Slight magnesium deficiency i would say.


----------



## bigsur51 (Dec 10, 2020)

give them girls a shot of cal-mag 2-3 times a week


----------



## Jkjiv (Dec 12, 2020)

WeedHopper said:


> Slight magnesium deficiency i would say.


Went looking g for cal-mag, no luck. Did find this though...


----------



## Jakefish (Dec 13, 2020)

Careful with that stuff.  Super concentrated and really easy to nute burn everything.  I use the open sesame version of that stuff


----------



## zem (Dec 13, 2020)

Around that time in flowering, brown spots could also be due to salt buildup. Also calcium appears on new leaves first


----------



## Jkjiv (Dec 14, 2020)

zem said:


> Around that time in flowering, brown spots could also be due to salt buildup. Also calcium appears on new leaves first


We hit them with sledge hammer as soon as we read up on this should we do it again? Earlier than 3weeks?  Brown spots seem to be mainly on older leaves btw.


----------



## Jkjiv (Dec 14, 2020)

Jakefish said:


> Careful with that stuff.  Super concentrated and really easy to nute burn everything.  I use the open sesame version of that stuff


Ok, thanks for the warning


----------



## zem (Dec 15, 2020)

Jkjiv said:


> We hit them with sledge hammer as soon as we read up on this should we do it again? Earlier than 3weeks?  Brown spots seem to be mainly on older leaves btw.

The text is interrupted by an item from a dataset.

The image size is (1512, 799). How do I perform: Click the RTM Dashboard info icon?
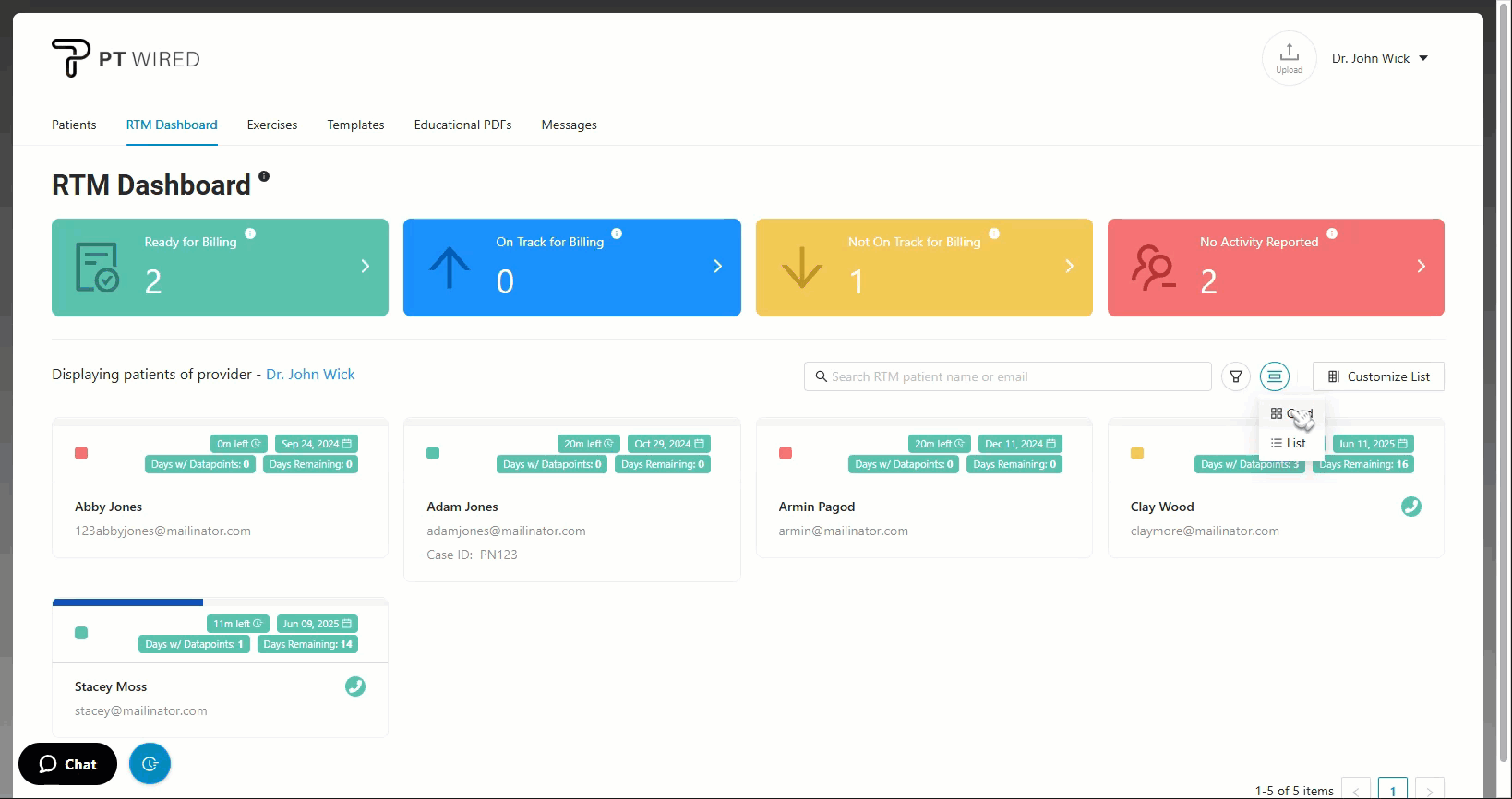264,176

I just use ph'd water to wash the medium then i feed normally but i am growing in a hydro system and i have no worries about overwatering. If you are in soil, i guess you could use RO water with a light feeding. The most important mineral that you want to purge from the medium is sodium that accumulates quickly to levels that cause damage. Sodium is present in all mineral water and in most ferts. If you are not washing your medium like what rain does in nature, sodium will acuumulate. There is no way to precipitate sodium in the medium as fas as i know so any product will not be targeting sodium will not solve this issue.


----------



## WeedHopper (Dec 15, 2020)

Funny how sodium can mess up your plant and you. To much is bad for both of you.


----------



## bigsur51 (Dec 15, 2020)

just be glad it’s not brown spots on your shorts


----------



## BeeKeeper2 (Dec 16, 2020)

Jkjiv said:


> Week five of flower showing brown spots on leaves, my best guess from reading up on it is calcium deficiency.  All water for them comes from a dehumidifier nearby in the basement.  We are feeding once a week with big bloom and tiger bloom and also twice since beginning of flower with sledgehammer 3 weeks apart.  I read that calcium deficiency can stunt bud growth.  No sign of any kind of pests on underside of leaves either.
> What can I do to get on top of this?


  JK .. I was using the water from dehumidifier and it started getting slimy in the catch container. Is this bad for plants? I stopped using it, because after cleaning it with bleach water it just came back week or so.


----------



## bigsur51 (Dec 16, 2020)

BeeKeeper2 said:


> JK .. I was using the water from dehumidifier and it started getting slimy in the catch container. Is this bad for plants? I stopped using it, because after cleaning it with bleach water it just came back week or so.




i have heard that dehumidifier water is bad for cannabis plants


----------